----- GEGEVEN TEKST

3. Circulaire visserij
Afweging en doel
Daar waar themalijn 1 zich inzet voor een flexibelere visserij en themalijn 2 zich vooral richt op garnalenvisserij en mosselkweek die het ecosysteem minder aantasten, richt deze themalijn zich op het opwaarderen en/of circulair benutten van (bij)producten en/of reststromen. Door een circulair gebruik van de (bij)producten en/of reststromen kunnen vissers en andere ketenpartners wellicht meer verdienen aan de wadvisserij.
Subsidiabele activiteiten (indicatief)
Binnen de hiervoor genoemde kaders gaat het om het bevorderen van innovatieve projecten die inzetten op het circulair benutten van of opwaarderen van het (eind)product, bijproduct of reststroom van zowel de flexibele als reguliere visserij.

----------

OPDRACHTEN:
a) Geef graag een deel van de tekst over circulaire visserij letterlijk weer: begin bij de woorden "3. Circulaire visserij" en stop na "Subsidiabele activiteiten (indicatief)".
b) Waarop richt themalijn 2 zich vooral volgens de tekst over circulaire visserij?
c) Vertaal deze zin uit de tekst over circulaire visserij naar het Engels: "Door een circulair gebruik van de (bij)producten en/of reststromen kunnen vissers en andere ketenpartners wellicht meer verdienen aan de wadvisserij."

----- GEGEVENS

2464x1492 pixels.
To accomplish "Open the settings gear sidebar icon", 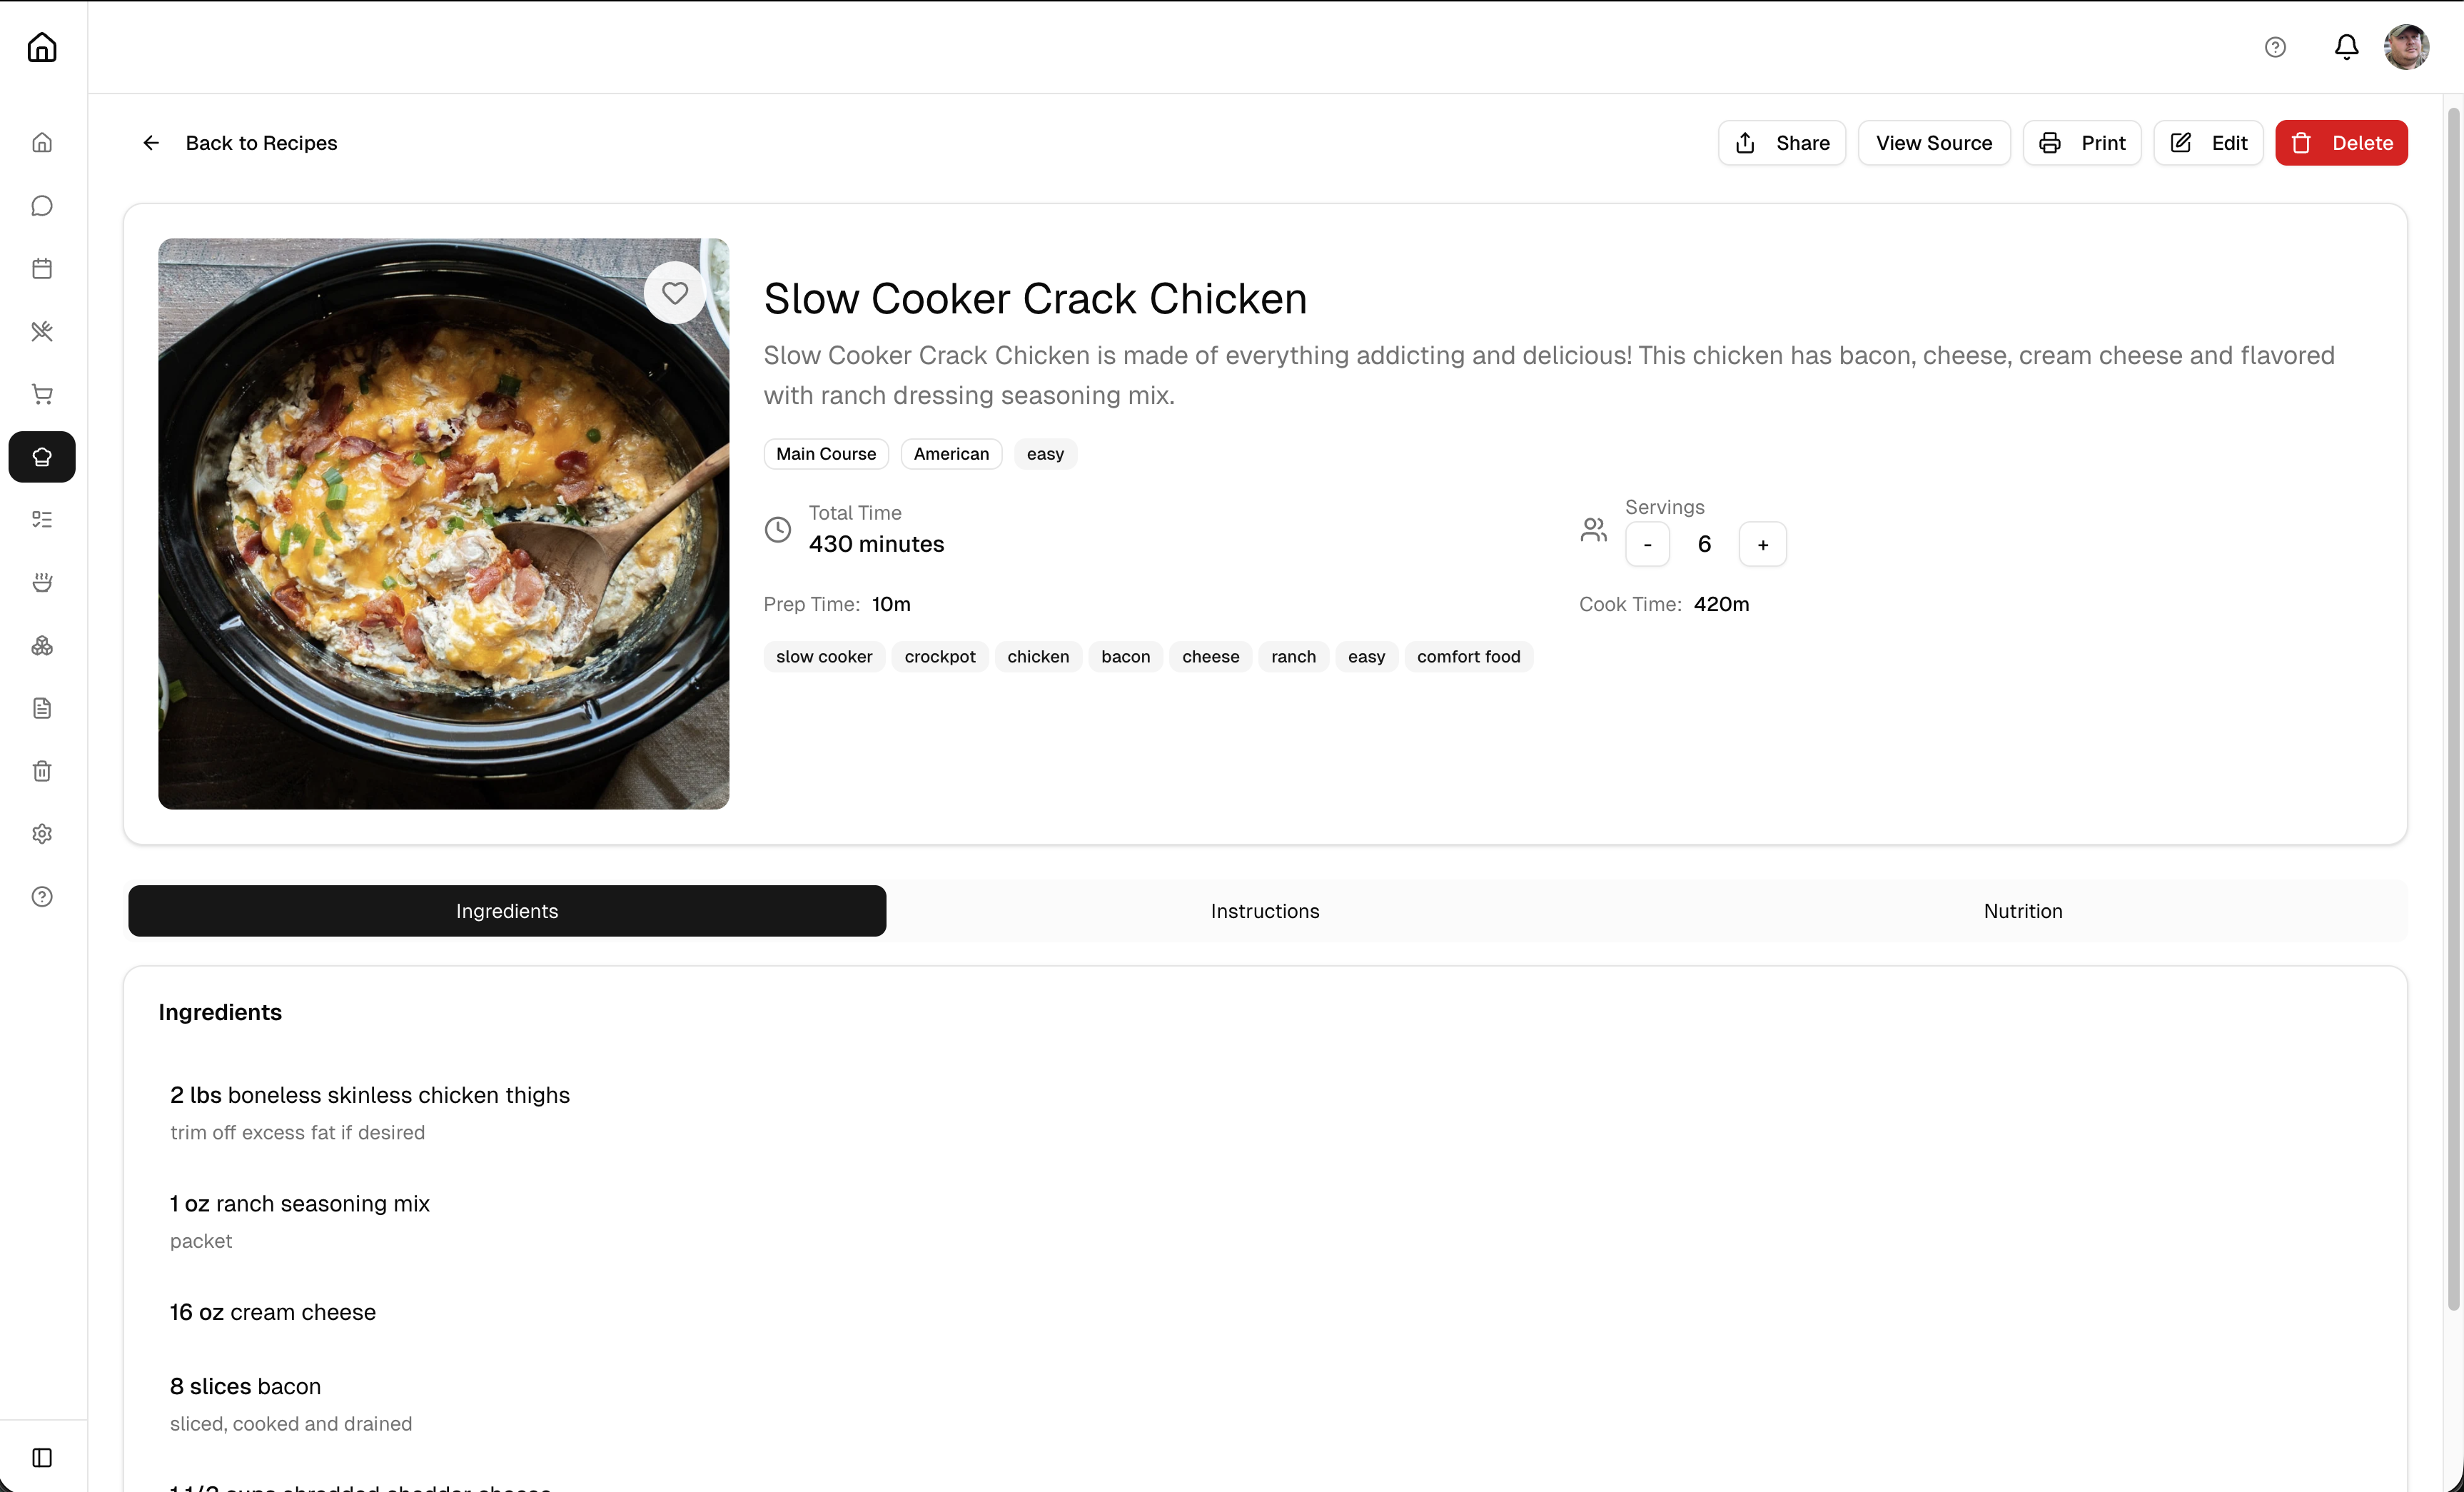I will click(x=42, y=834).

----------

ANTWOORDEN:
a)
3. Circulaire visserij
Afweging en doel
Daar waar themalijn 1 zich inzet voor een flexibelere visserij en themalijn 2 zich vooral richt op garnalenvisserij en mosselkweek die het ecosysteem minder aantasten, richt deze themalijn zich op het opwaarderen en/of circulair benutten van (bij)producten en/of reststromen. Door een circulair gebruik van de (bij)producten en/of reststromen kunnen vissers en andere ketenpartners wellicht meer verdienen aan de wadvisserij.
Subsidiabele activiteiten (indicatief)

b) Op garnalenvisserij en mosselkweek die het ecosysteem minder aantasten.

c) Through circular use of the (by-)products and/or residual streams, fishers and other chain partners may be able to earn more from fishing in the Wadden Sea.